2023年の人々の暮らし向きはよくなるのか。賃上げする企業も増えていますが、経営コンサルタントの小宮一慶さんは「国内で働く人の7割が勤めている中小企業は大企業と異なり、賃上げがあまり期待できません。日本経済の頼みの綱はインバウンドですが、中国人観光客はゼロコロナ政策解除後の感染蔓延で日本への入国に際しても、陰性証明や入国時検査が必要な状況です」という――。

2023年に入りました。今年の景気はどうなるのでしょうか。私は、春にかけての賃上げとインバウンド次第だと思っていますが大きな期待は禁物です。

米国や欧州ではインフレ率も高く、日本も11月で3.7%という状況です。私は、インフレ率はそろそろ落ち着くと見ていますが、このインフレ率に賃上げが勝てるかどうかということがひとつの大きな焦点です。

また、日本ではコロナがまだ蔓延していますが、繁華街や観光地には人出が多い状況です。外国人観光客を見かけることも多くなりましたが、最大数が期待される中国人観光客はまだまだの状況です。

今回は、このあたりを詳しく見ていきましょう。

回復する百貨店、旅行業界

まずは、インバウンドの状況から。コロナの感染状況とインバウンドに業績が大きく左右される、百貨店と旅行業界の業績推移をチェックしましょう。

図表1は、「全国百貨店売上高」と「旅行取扱状況」の前年同月比の数字です。2020年初頭からコロナの影響を受け始めたため、2020年1月から3月までを含む2019年度から前年比で減少幅が大きくなり、2020年度は百貨店で前年度比約3割、旅行取扱状況ではなんと8割の減少となりました。

両業界ともに大打撃を受けました。とくに旅行業では国内・海外旅行ともに大幅減少となり、各社は非常に厳しい状況となりました。海外旅行依存度の高いHISは、エネルギー事業も大幅赤字となったことが災いし、虎の子のハウステンボスを売却したのは記憶に新しいところです。

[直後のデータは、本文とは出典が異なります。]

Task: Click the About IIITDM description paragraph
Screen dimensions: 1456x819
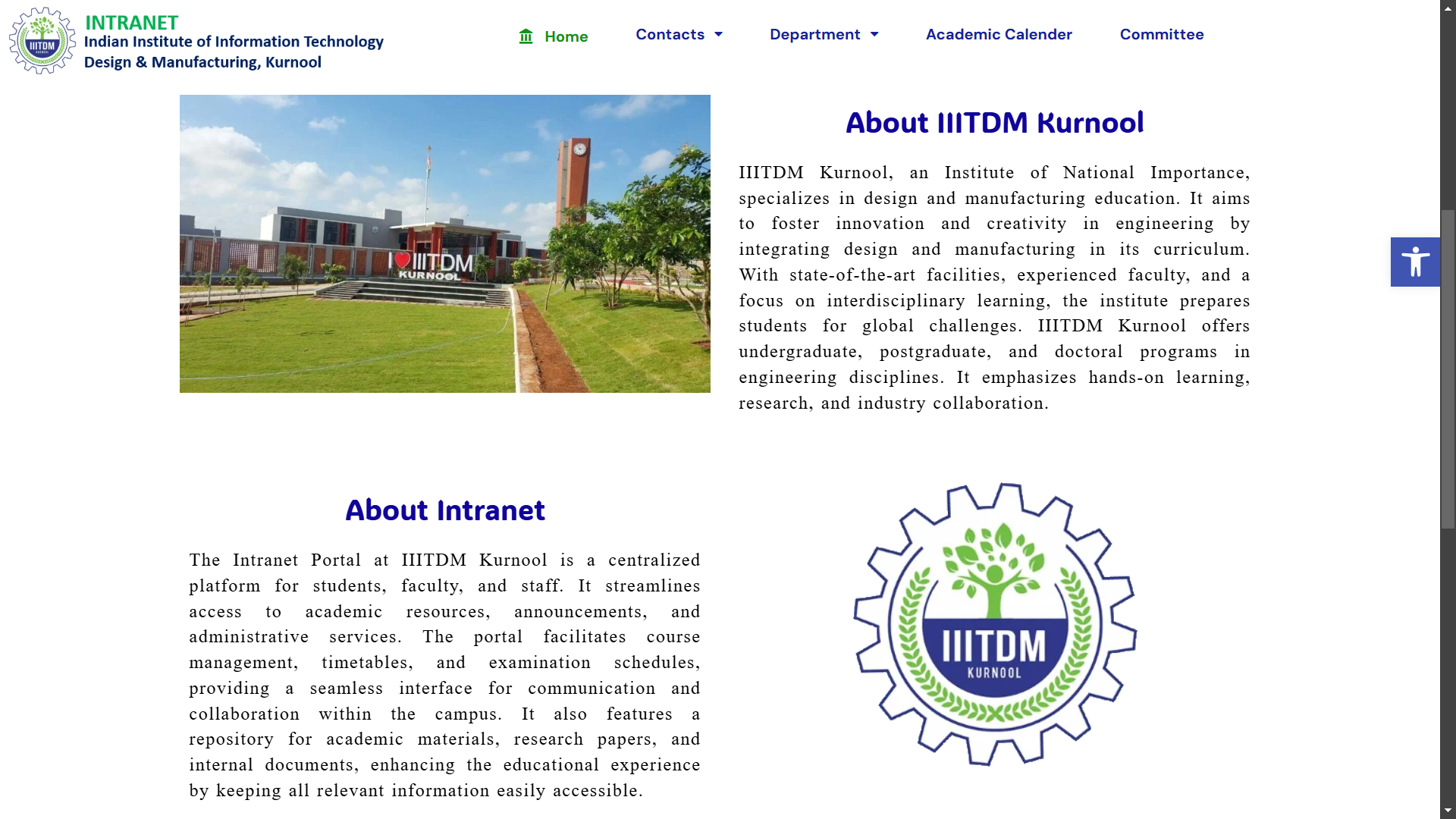Action: [994, 287]
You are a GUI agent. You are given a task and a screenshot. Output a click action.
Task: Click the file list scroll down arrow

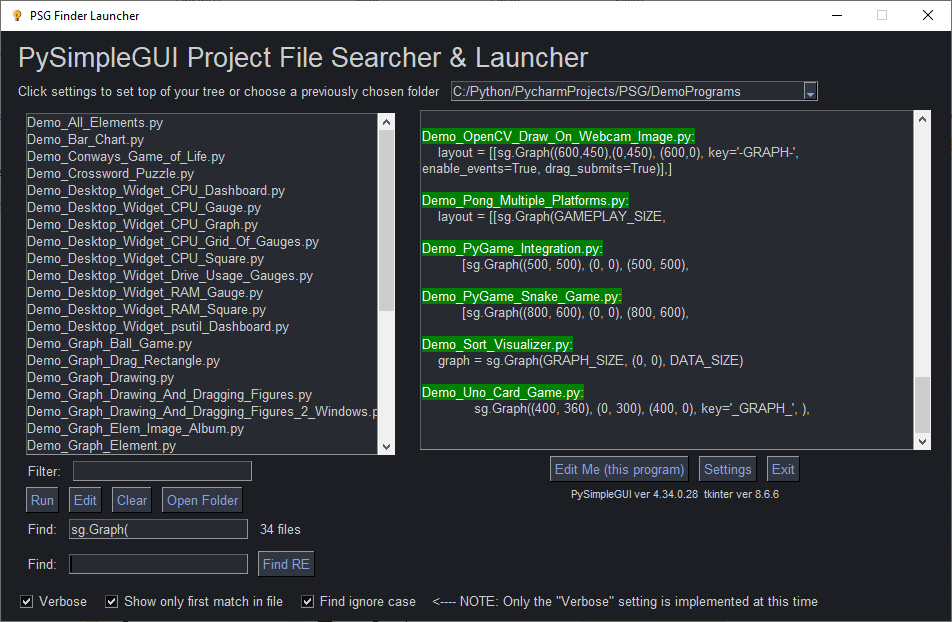(386, 446)
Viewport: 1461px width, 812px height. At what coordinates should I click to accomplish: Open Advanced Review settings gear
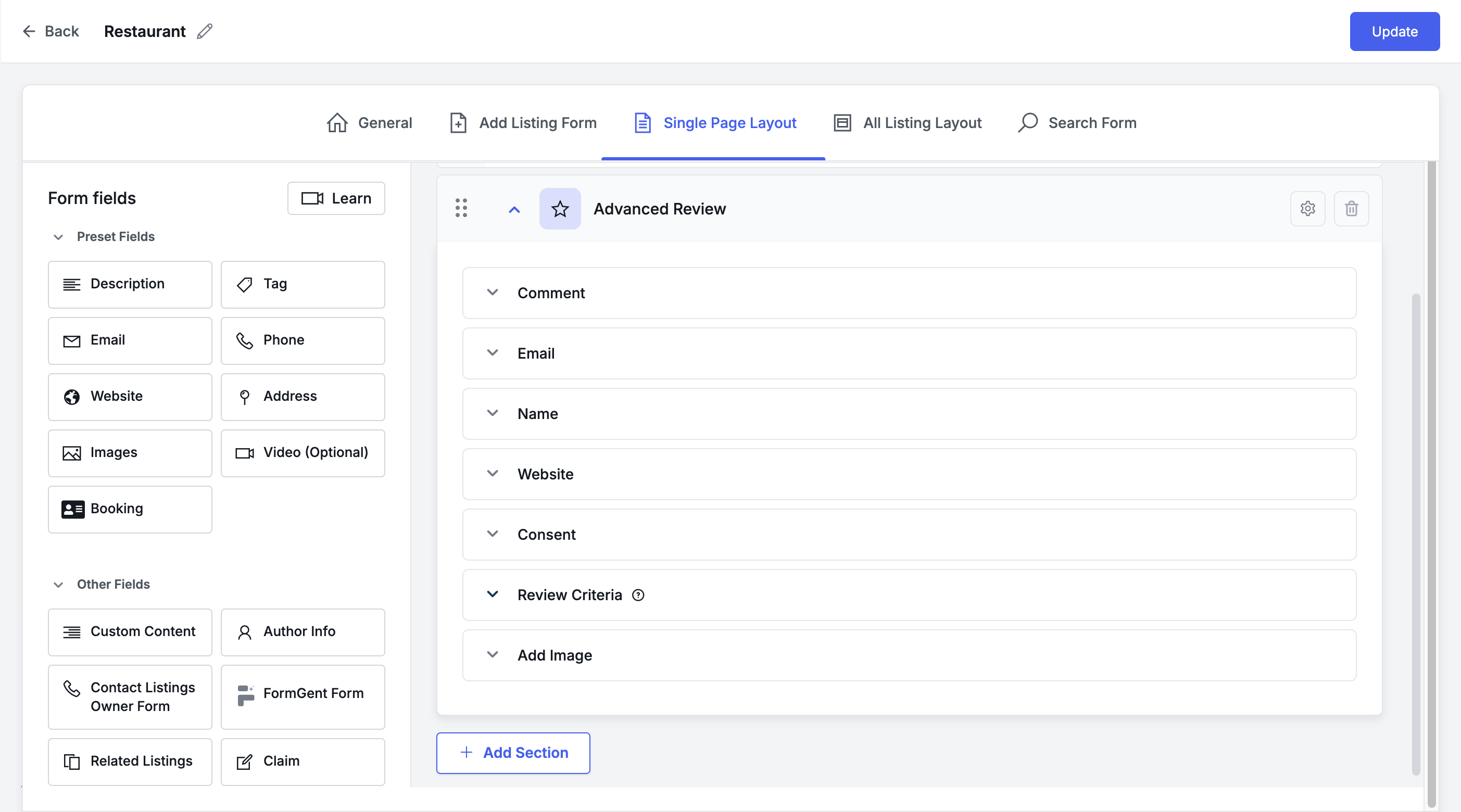click(1307, 209)
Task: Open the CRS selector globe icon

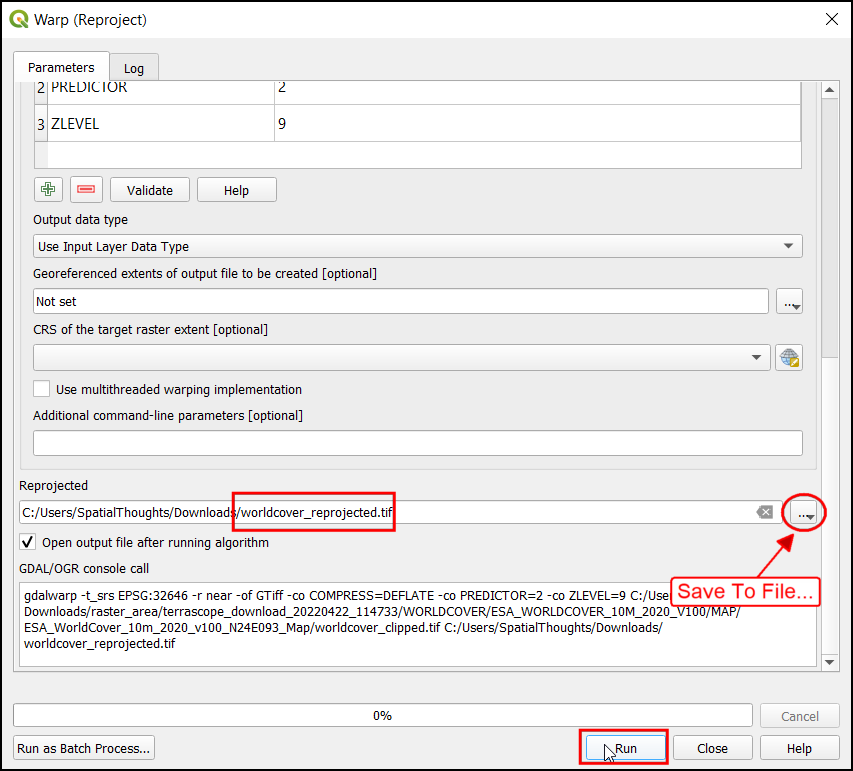Action: 789,358
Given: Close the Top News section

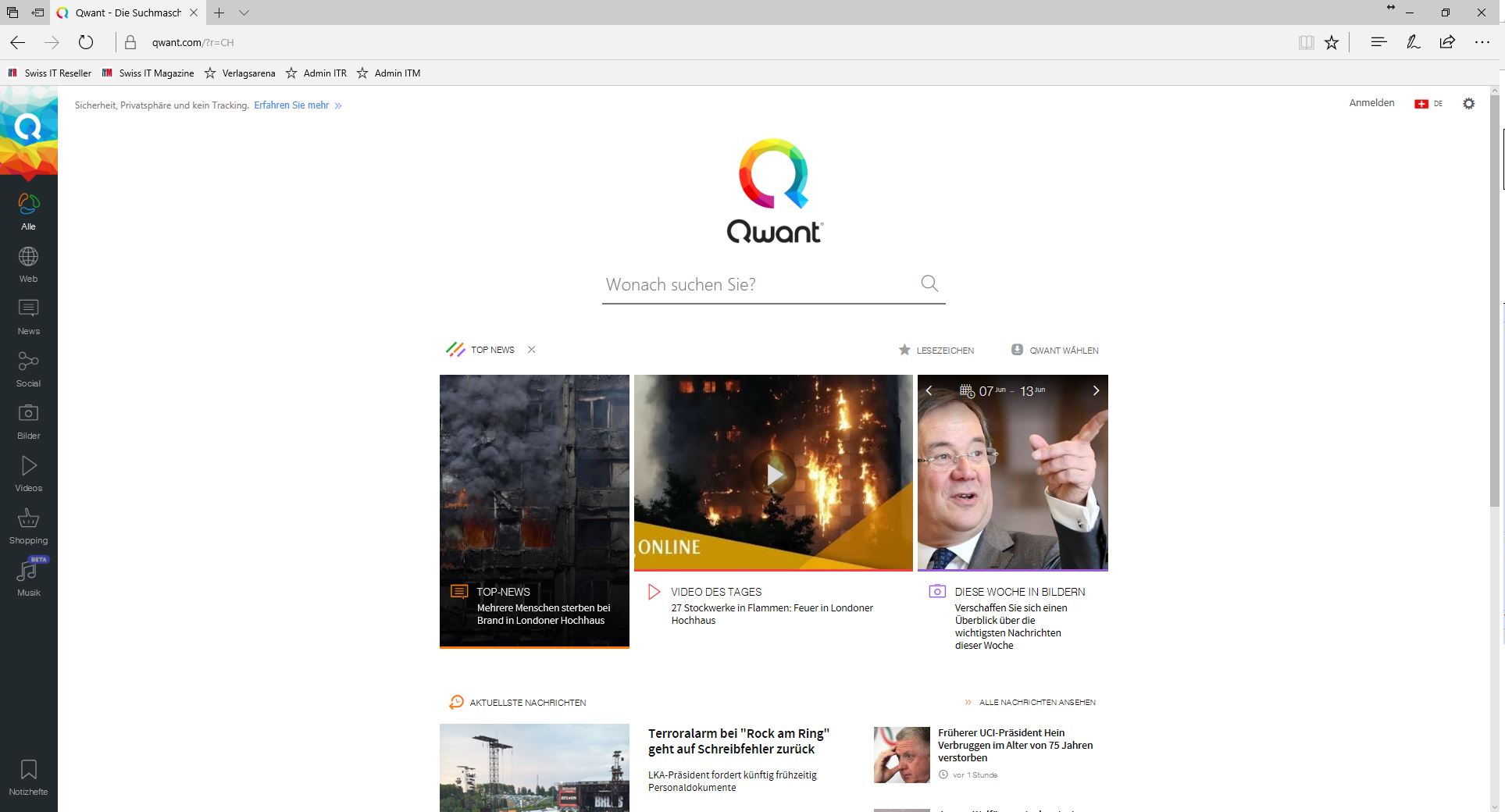Looking at the screenshot, I should point(531,350).
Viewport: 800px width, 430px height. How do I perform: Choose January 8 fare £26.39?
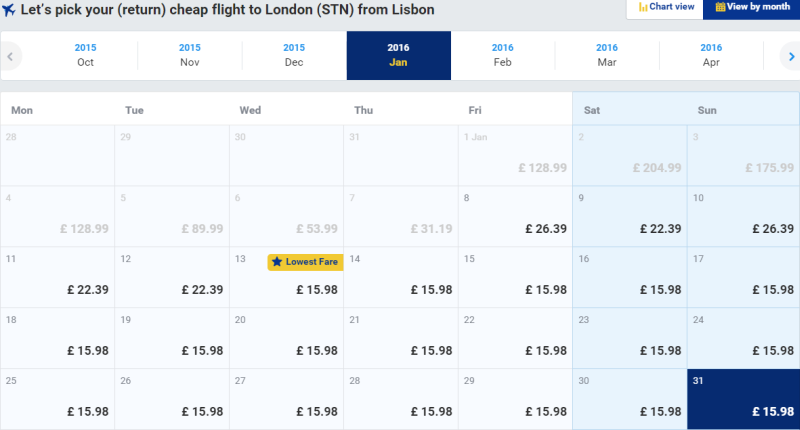[515, 217]
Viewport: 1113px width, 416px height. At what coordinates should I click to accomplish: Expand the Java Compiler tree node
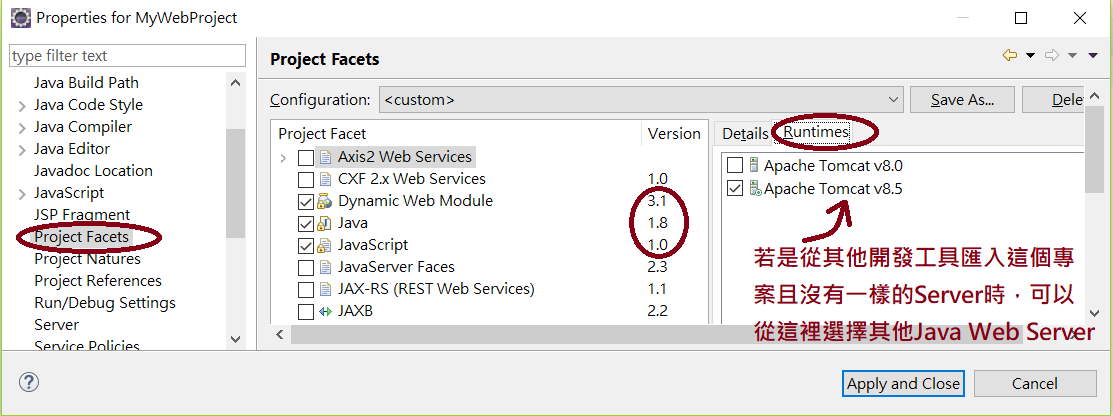(22, 128)
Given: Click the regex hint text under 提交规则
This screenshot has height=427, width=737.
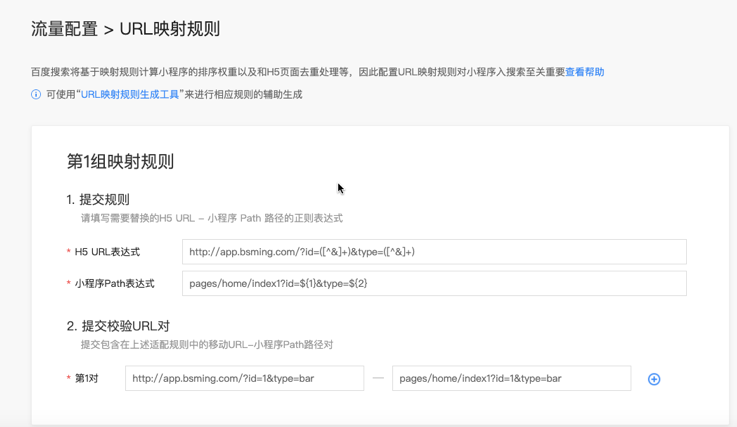Looking at the screenshot, I should point(211,218).
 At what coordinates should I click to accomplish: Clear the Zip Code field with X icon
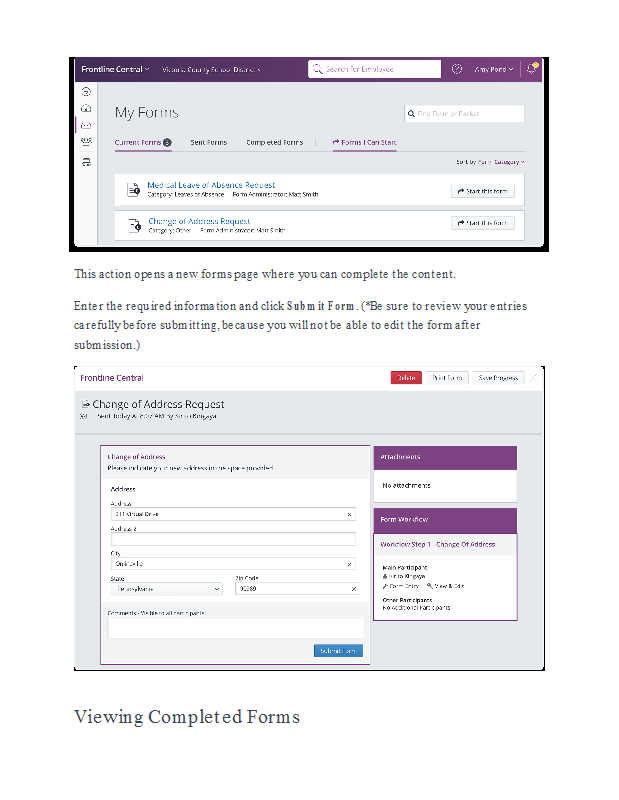pos(354,589)
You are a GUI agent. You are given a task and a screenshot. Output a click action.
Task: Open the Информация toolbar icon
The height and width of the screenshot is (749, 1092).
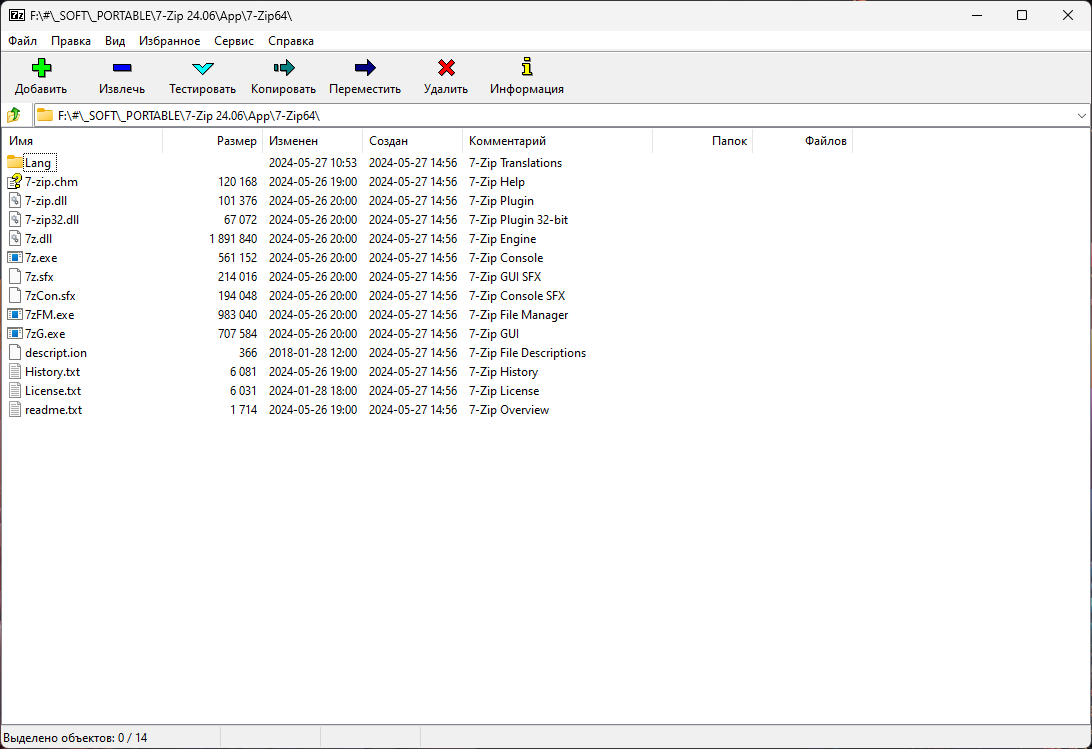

2021年の春先あたりから、ワクチン接種が進んだことなどから「ウィズコロナ」の経済活動により、百貨店、旅行業共に回復の兆しが見え、昨年2022年には、顕著な回復となりました。大手百貨店では赤字を脱し、旅行業もまだコロナ前には戻ってはいませんが、最悪期は脱した状況です。私は国内出張が多く宿泊する機会もありますが、ホテルに聞くと業績はかなり戻っているとのことで、外国人の姿も多く見かけるようになりました。

今後、このインバウンド客が順調に増えるかどうかが、日本経済を下支えする大きな要因です。インバウンド客のピークは2019年の3188万人で、月平均では265万人程度ですが、現状月ベースでは100万人程度まで回復しています。

ピークの3分の1程度にとどまっていますが、これはやはり中国人観光客が戻ってきていないからです。ご存じのように中国政府による「ゼロコロナ政策」は解除されましたが、その影響で一気に中国国内にコロナが蔓延し、諸外国では中国人の入国に警戒感を高めています。日本への入国に際しても、現状では陰性証明や入国時検査が必要な状況です。

これがいつ緩和されるかは、中国でのコロナの蔓延具合にもより、不確定な部分も多いですが、中国での感染がある程度収まれば、規制も緩和されインバウンド客の戻りが大きくなると考えられます。ただ、中国経済がゼロコロナなどにより減速していることも考慮に入れておく必要があります。春先以降に期待といったところでしょうか。